Vaccine-elicited CD8+ T cells protect against respiratory syncytial virus-induced lung airway obstruction (113.8)

Abstract

Abstract Respiratory syncytial virus (RSV) is the most important pathogen for lower respiratory tract illness in infants. CD8+ T cells clear RSV and may contribute to future RSV vaccines. RSV itself inhibits CD8+ T cell responses. Compared to CD8+ T cells responding to RSV infection, vaccine-elicited anti-RSV CD8+ T cells are less well studied, and mechanisms for achieving optimally functional anti-RSV CD8+ T cells are not defined. We developed a novel RSV vaccination strategy using combined toll-like receptor (TLR) and CD40 stimulation in BALB/c mice as a model for studying antigen-defined RSV-specific CD8+ T cells. Vaccination of mice with TriVax, a mixture of a M2 82-90 peptide representing an immunodominant RSV CD8 epitope, the TLR agonist poly (I:C), and a costimulatory anti-CD40 antibody resulted in robust, functional CD8+ CTL responses.
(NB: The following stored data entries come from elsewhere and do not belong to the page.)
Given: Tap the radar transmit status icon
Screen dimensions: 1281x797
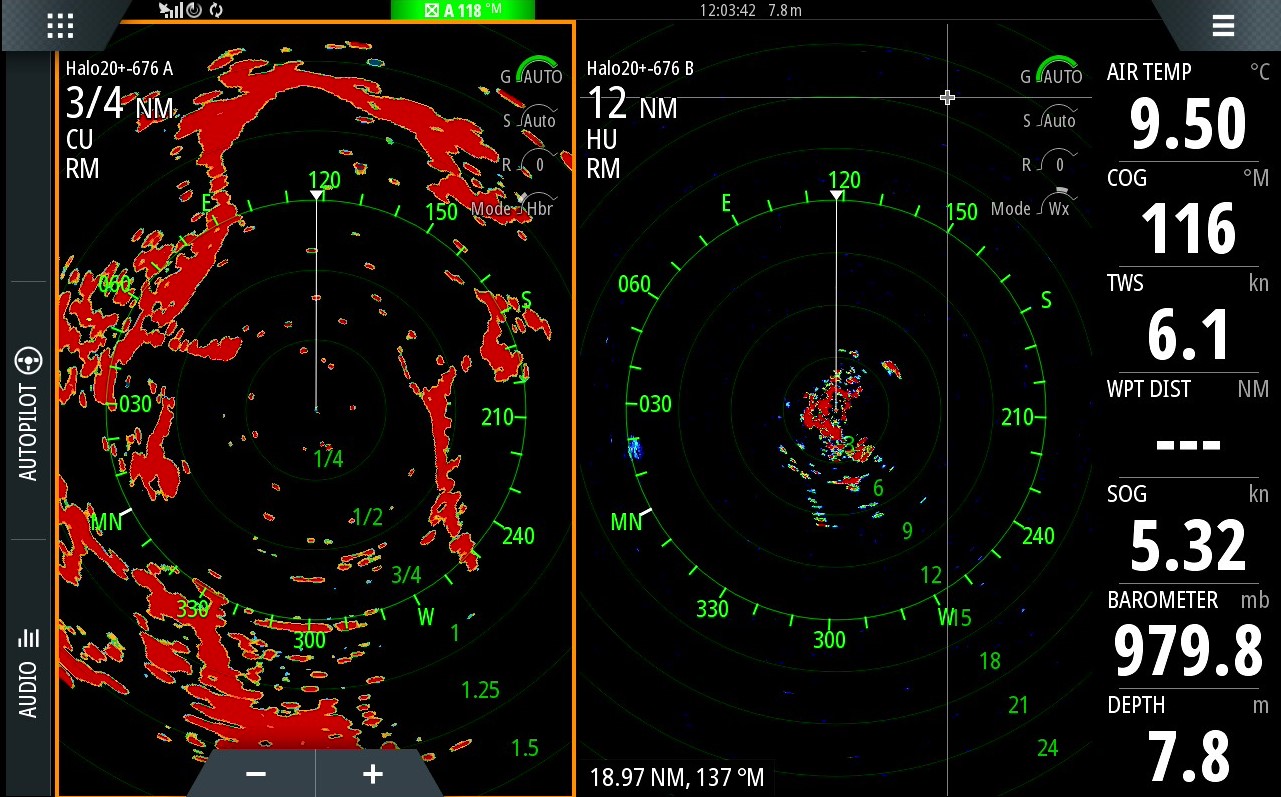Looking at the screenshot, I should 194,10.
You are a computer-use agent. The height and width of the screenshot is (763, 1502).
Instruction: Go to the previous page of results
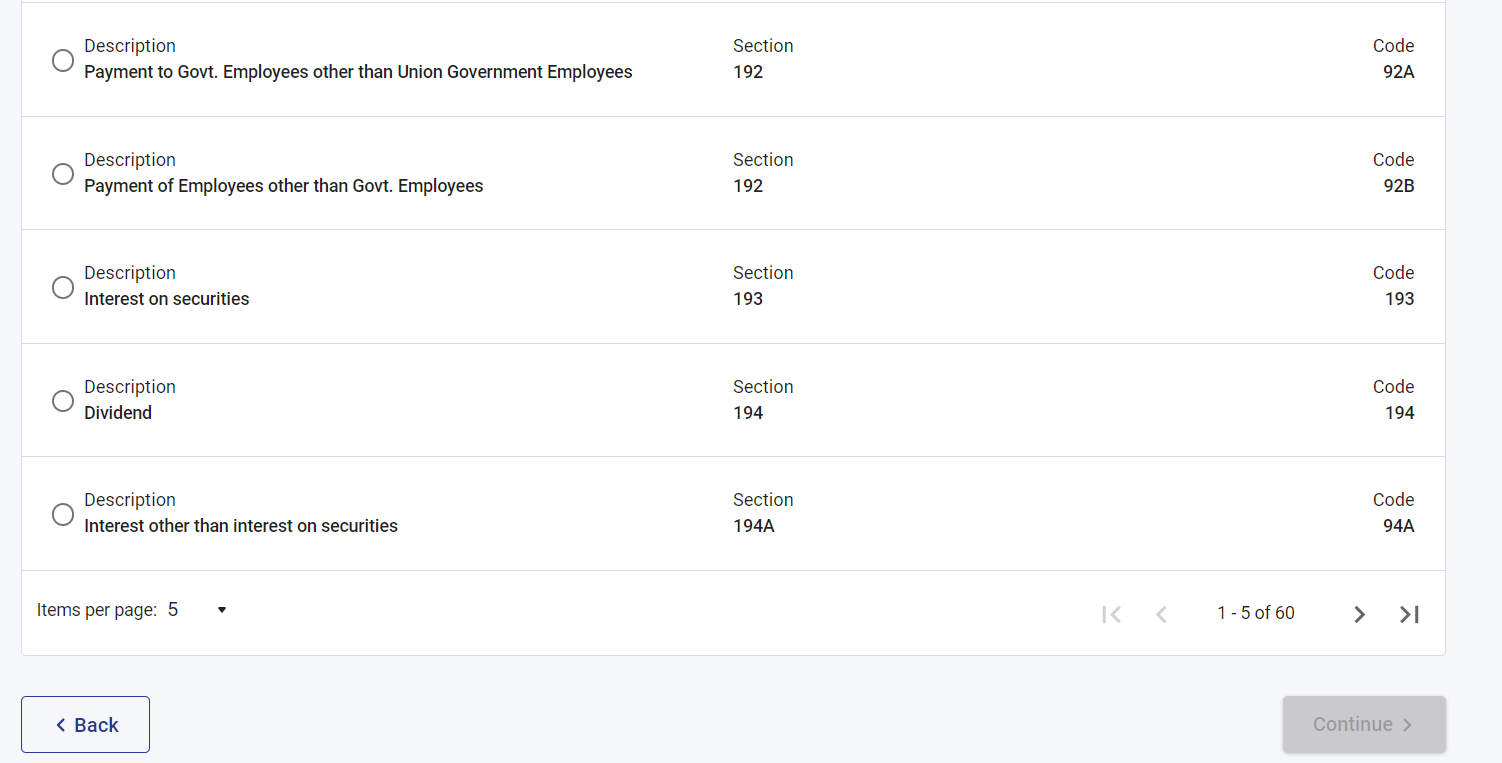(1161, 614)
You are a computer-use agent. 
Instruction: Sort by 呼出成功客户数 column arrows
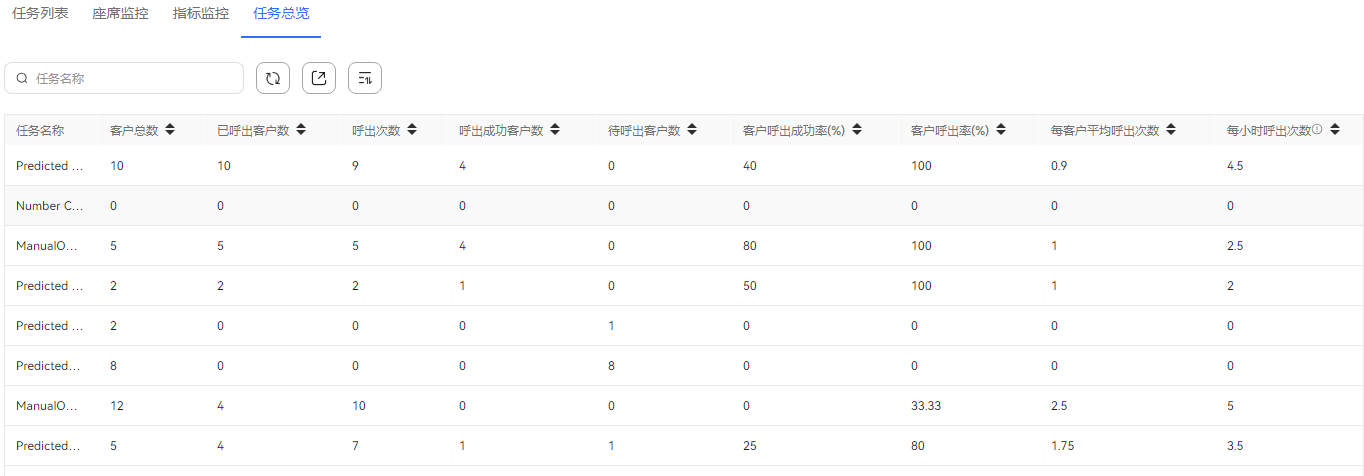(x=555, y=129)
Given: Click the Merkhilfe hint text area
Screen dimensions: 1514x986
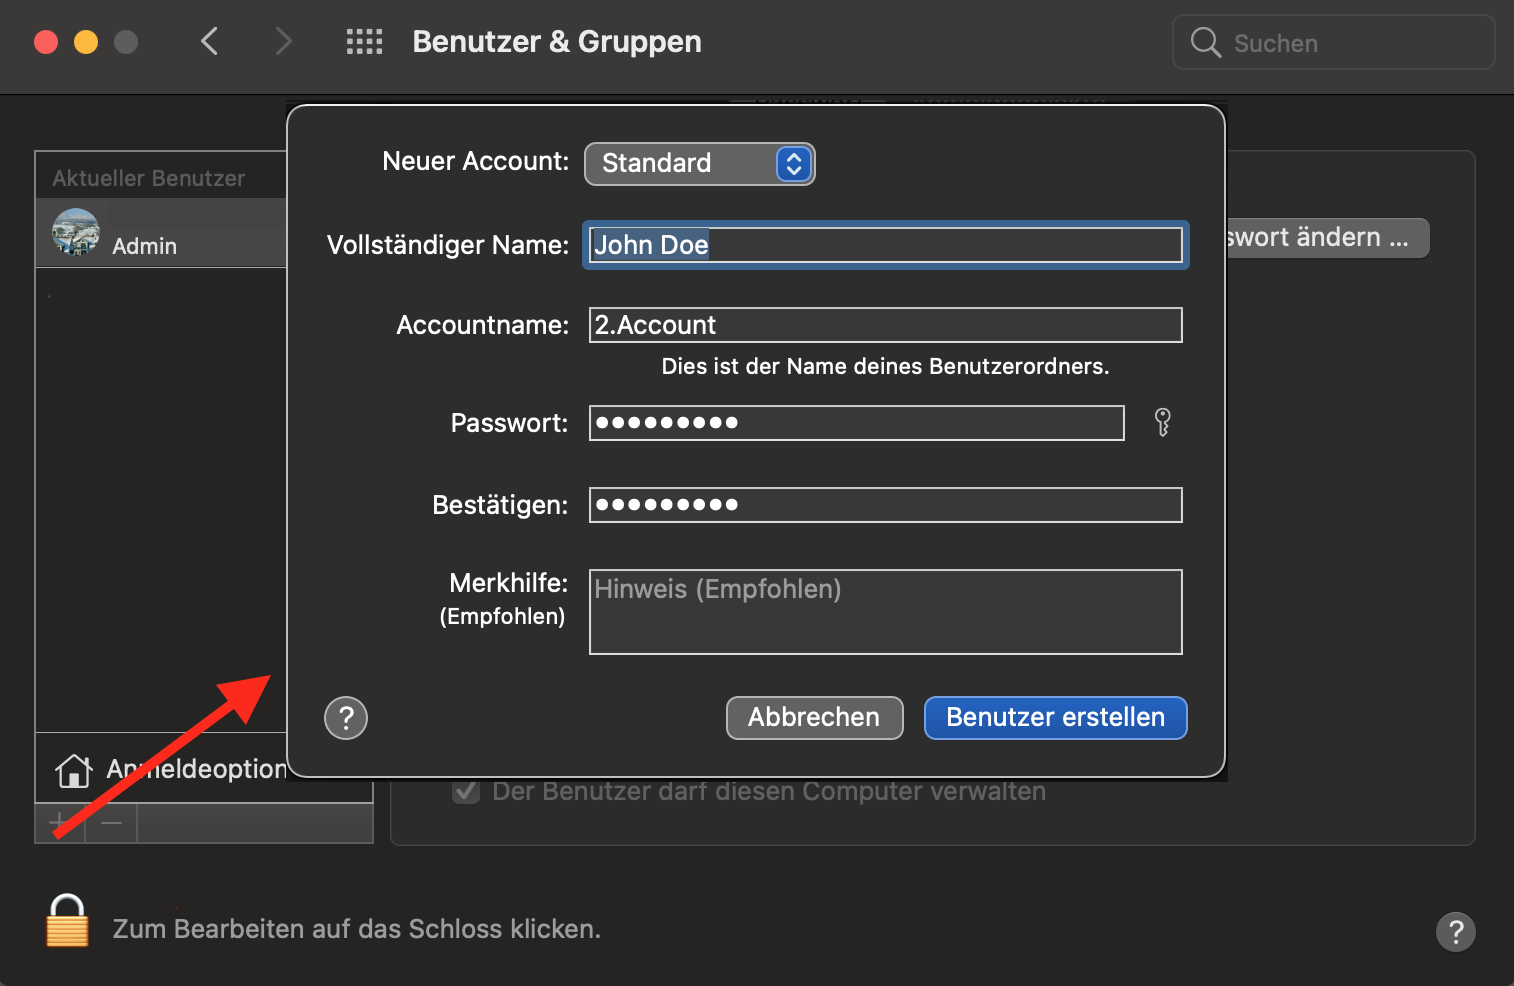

Using a mucus-inducing RSV challenge strain (rA2-line19F), we demonstrate that TriVax vaccination protected against RSV infection and RSV-induced airway mucus expression, mechanical airway obstruction, and cellular lung inflammation. Compared to RSV challenge alone, TriVax vaccination followed by challenge resulted in increased CD8+ T cell cytokine expression and the rapid appearance of RSV-specific CD8+ T cells in the lung. Despite a large number of cytokine expressing and virus-specific CD8+ T cells in the lung, TriVax vaccination did not cause immunopathology. High-quality vaccine-elicited anti-RSV CD8+ T cells were protective in the lung.